• _Brief_:
Using the text on Michael Joseph Roche, answer these:
(a) Which president appointed him as a district judge?
(b) Who succeeded him as Chief Judge?
(c) Where was he born?

• _Excerpted passage_:
'''

Senior Judge of the United States District Court for the Northern District of California
- In office March 1, 1958 – July 1, 1964

Chief Judge of the United States District Court for the Northern District of California
- In office 1948–1958
- Preceded by: Office established
- Succeeded by: Louis Earl Goodman

Judge of the United States District Court for the Northern District of California
- In office August 24, 1935 – March 1, 1958
- Appointed by: Franklin D. Roosevelt
- Preceded by: Frank Henry Kerrigan
- Succeeded by: Albert Charles Wollenberg

Personal details
- Born: Michael Joseph Roche July 22, 1878 An Rinn, Ireland
- Died: July 1, 1964 (aged 85)
- Education: Valparaiso University School of Law (LL.B.)

= Michael Joseph Roche =

American judge (1878-1964)

Michael Joseph Roche (July 22, 1878 – July 1, 1964) was a United States district judge of the United States District Court for the Northern District of California.

'''

• _Source excerpt_:

'''

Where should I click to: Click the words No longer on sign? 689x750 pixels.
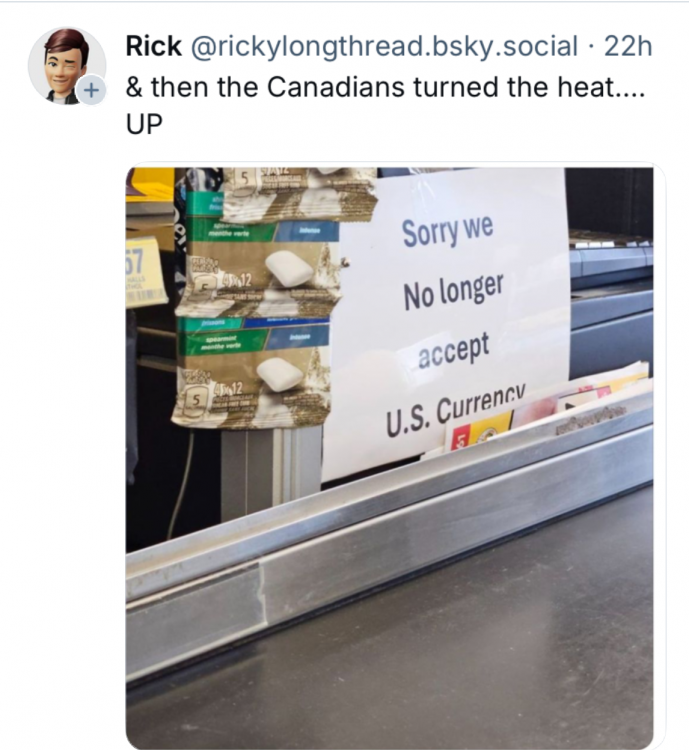453,290
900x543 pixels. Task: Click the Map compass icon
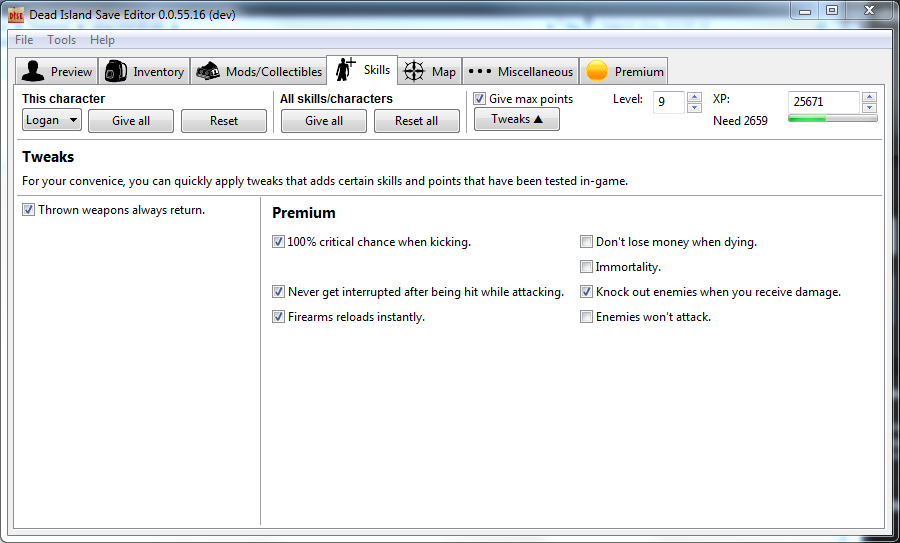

'''

• _Completed exercise_:
(a) Franklin D. Roosevelt
(b) Louis Earl Goodman
(c) An Rinn, Ireland